/---
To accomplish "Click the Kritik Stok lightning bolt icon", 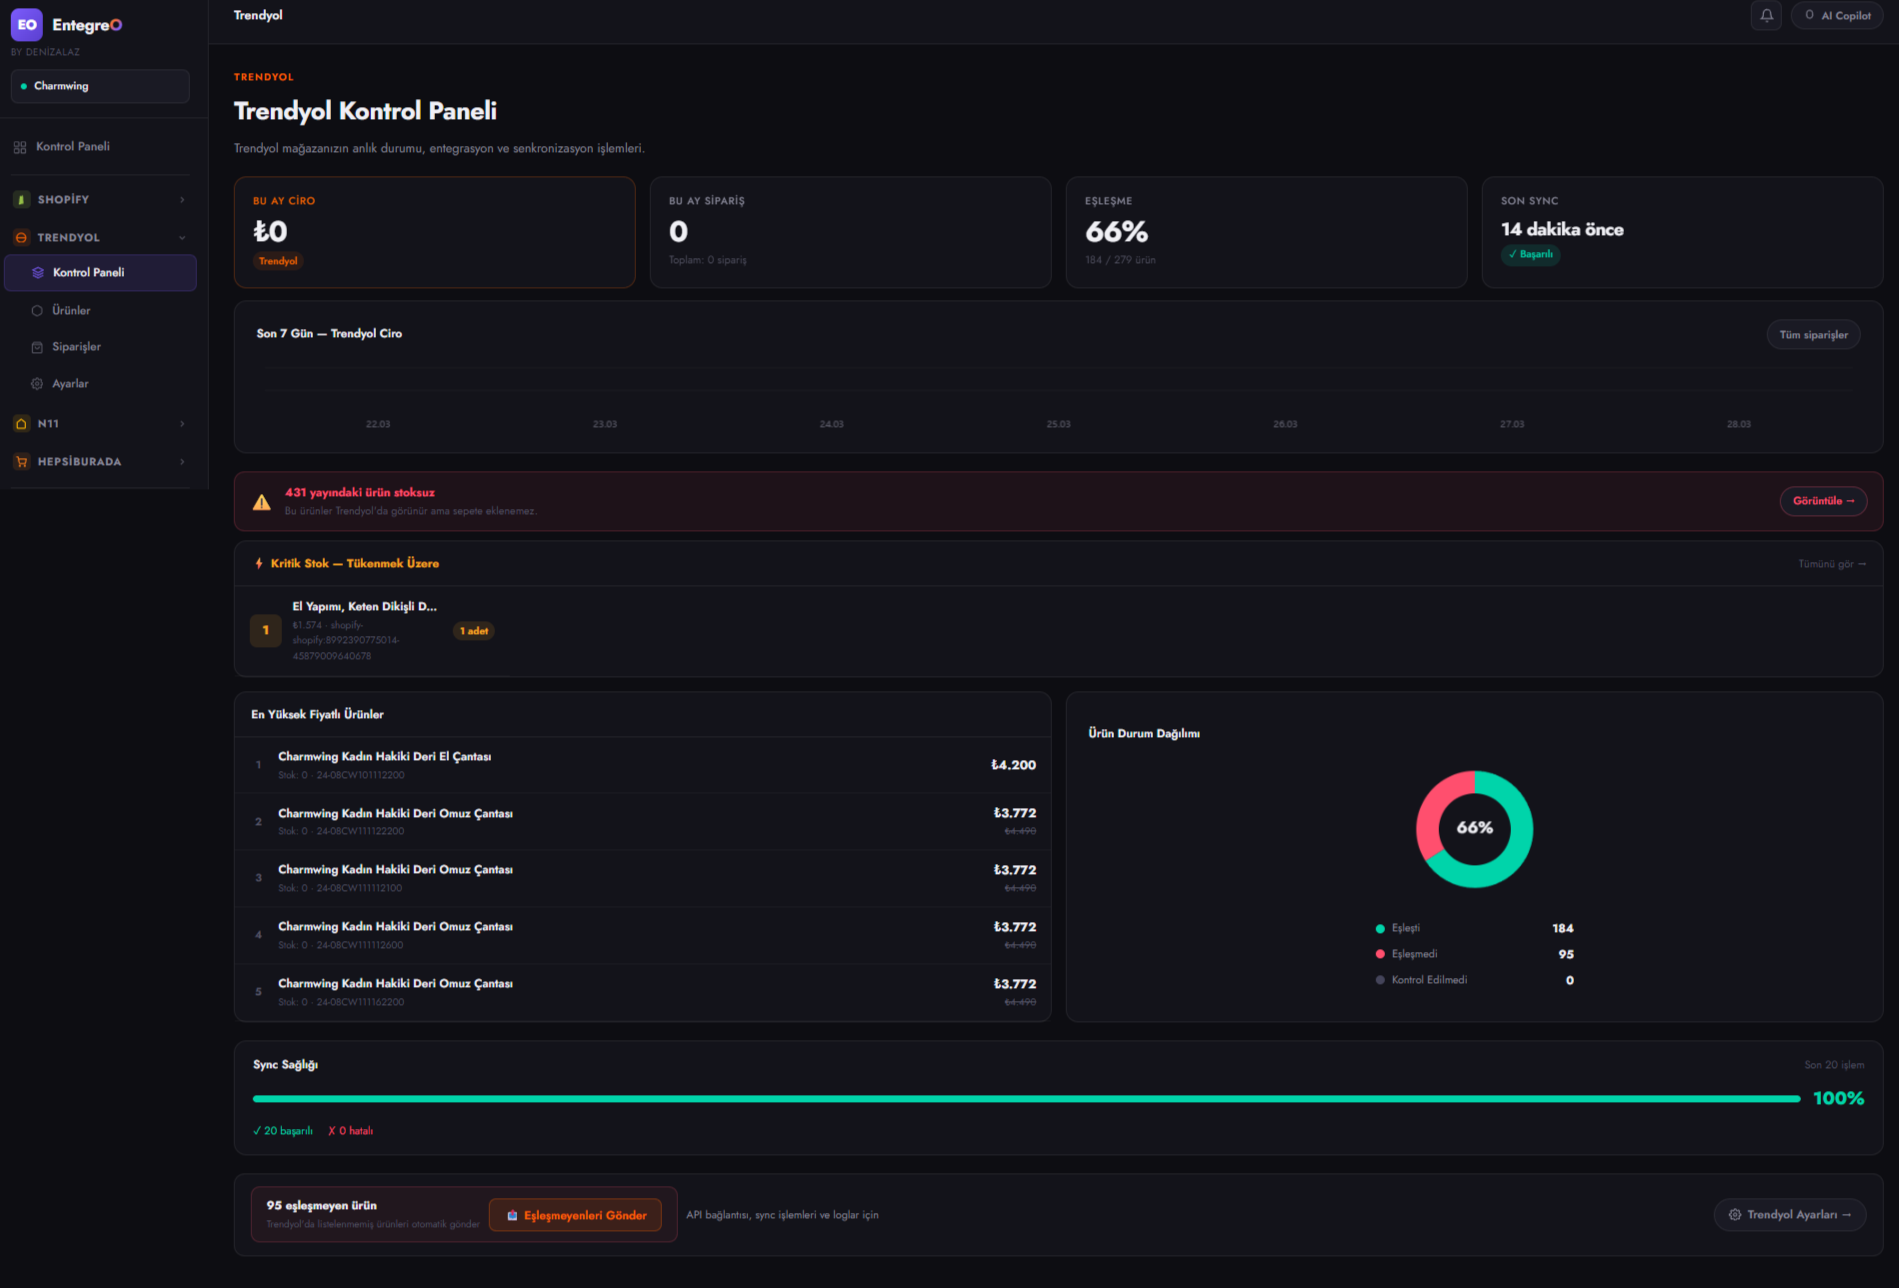I will click(260, 563).
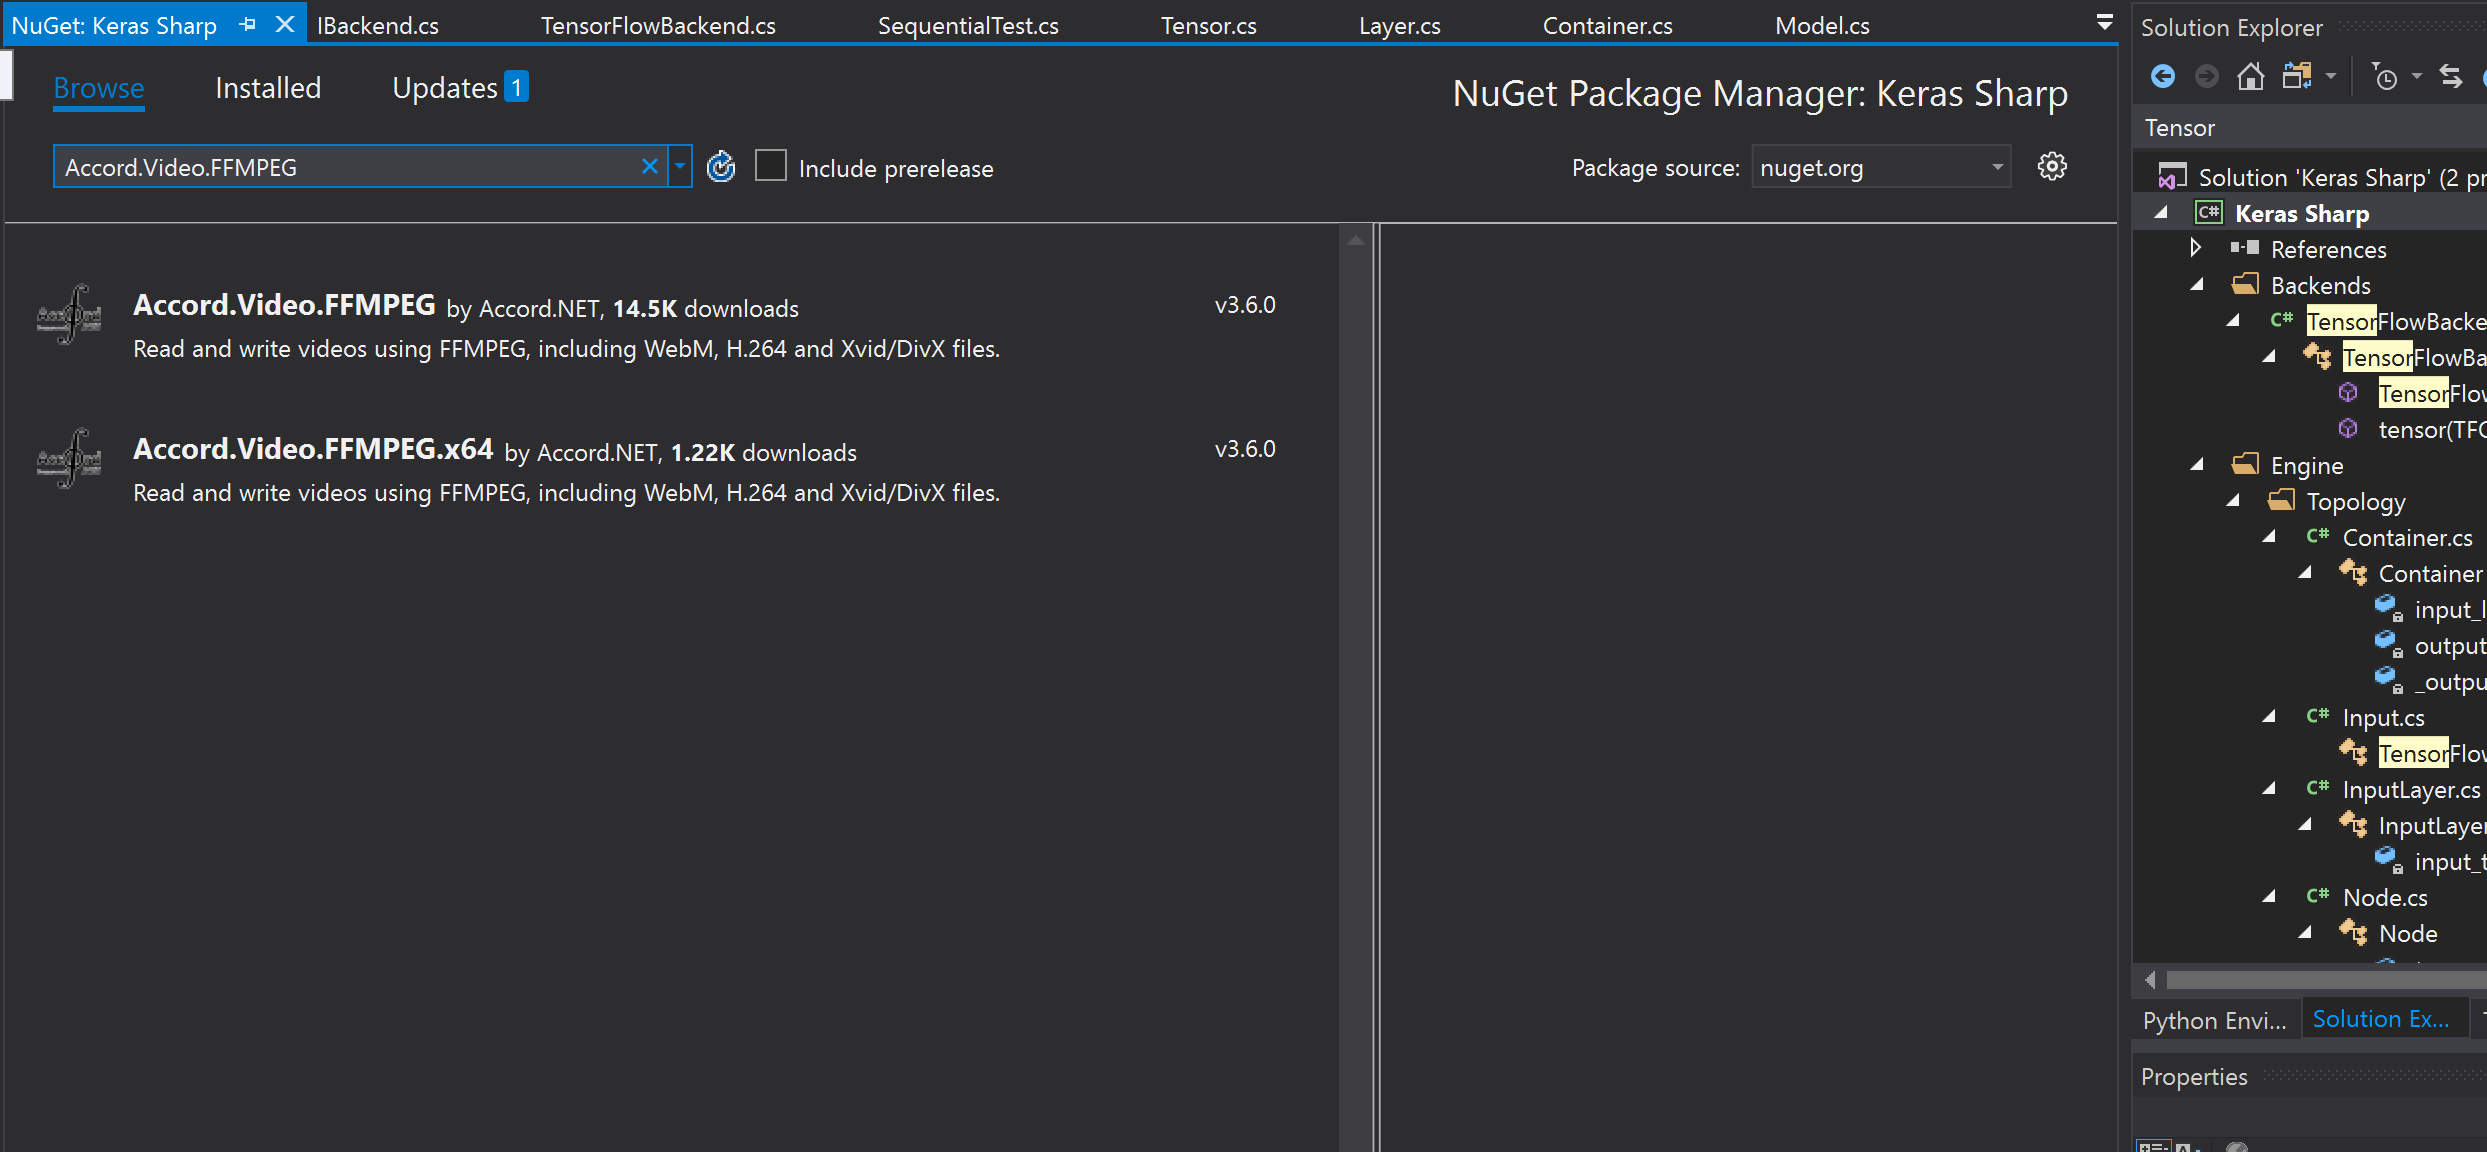Open the package source dropdown showing nuget.org
Viewport: 2487px width, 1152px height.
1996,166
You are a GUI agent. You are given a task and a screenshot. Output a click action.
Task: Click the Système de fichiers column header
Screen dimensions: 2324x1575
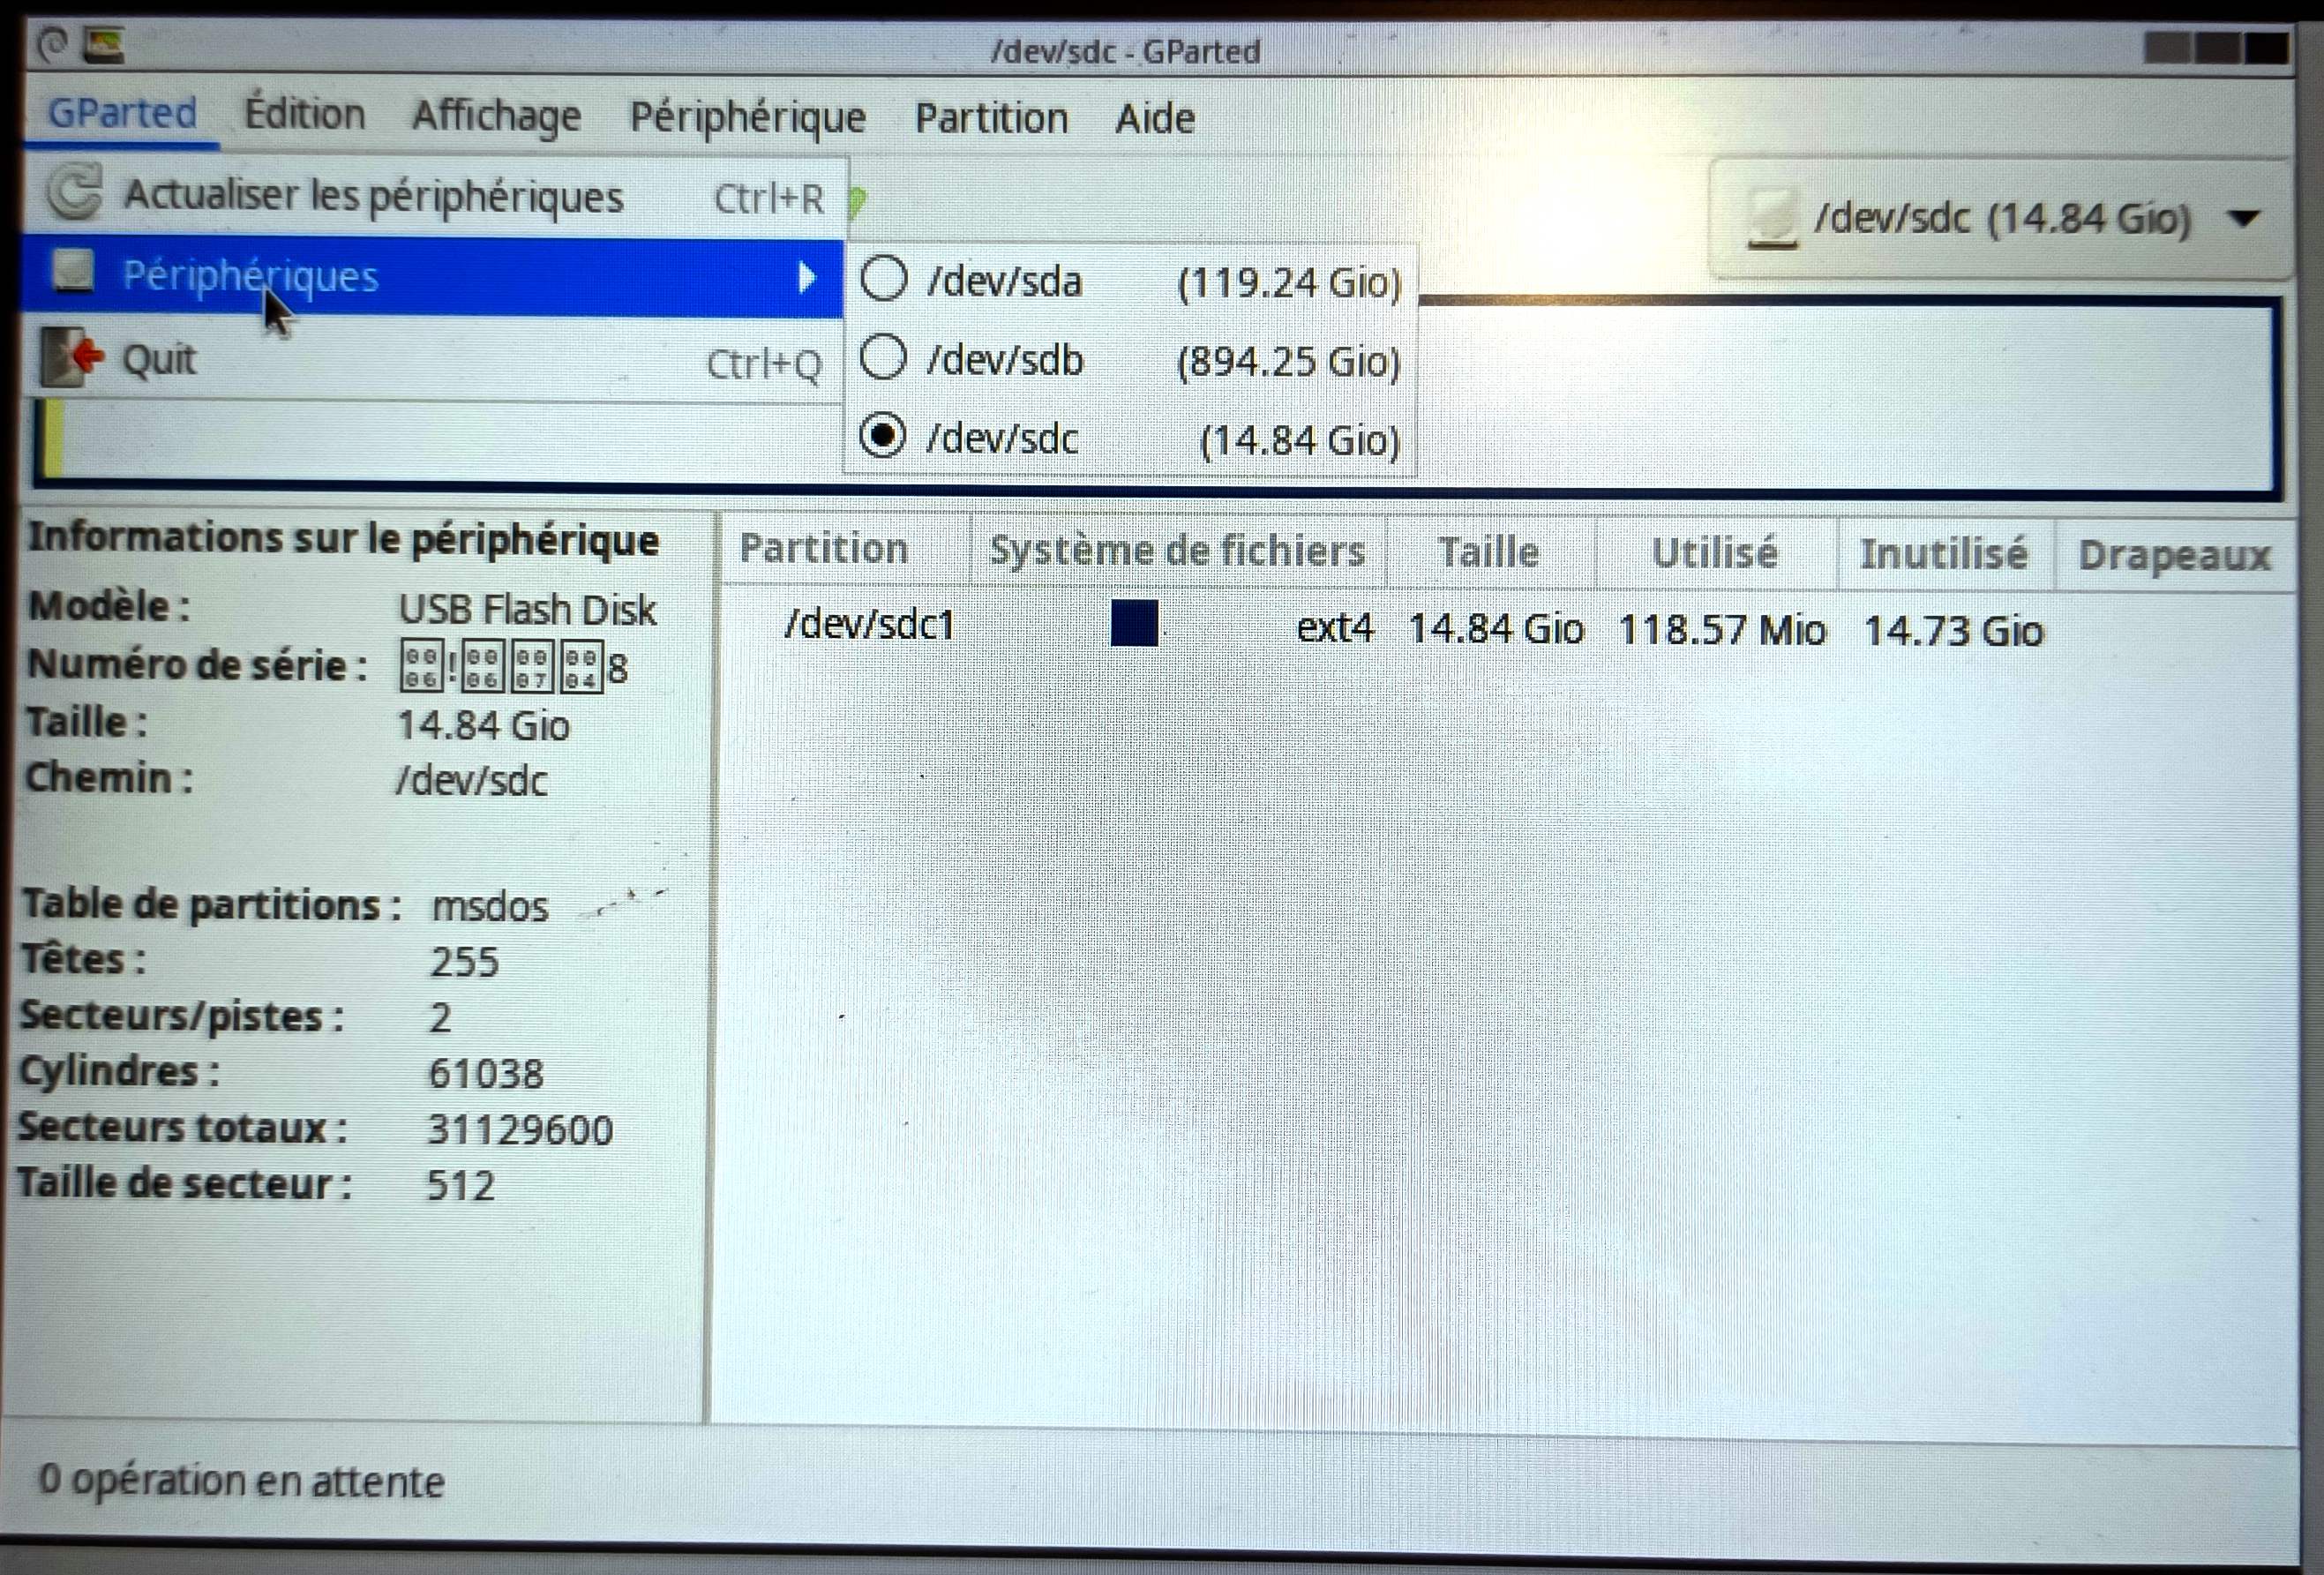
\---
◆ YOUR INSTRUCTIONS ◆
Nothing but the lines from the one containing "Task: Click the" through the end of the listing should be printed, each exactly as it appears and without pictures.

◆ RESPONSE ◆
Task: Click the Système de fichiers column header
Screen dimensions: 2324x1575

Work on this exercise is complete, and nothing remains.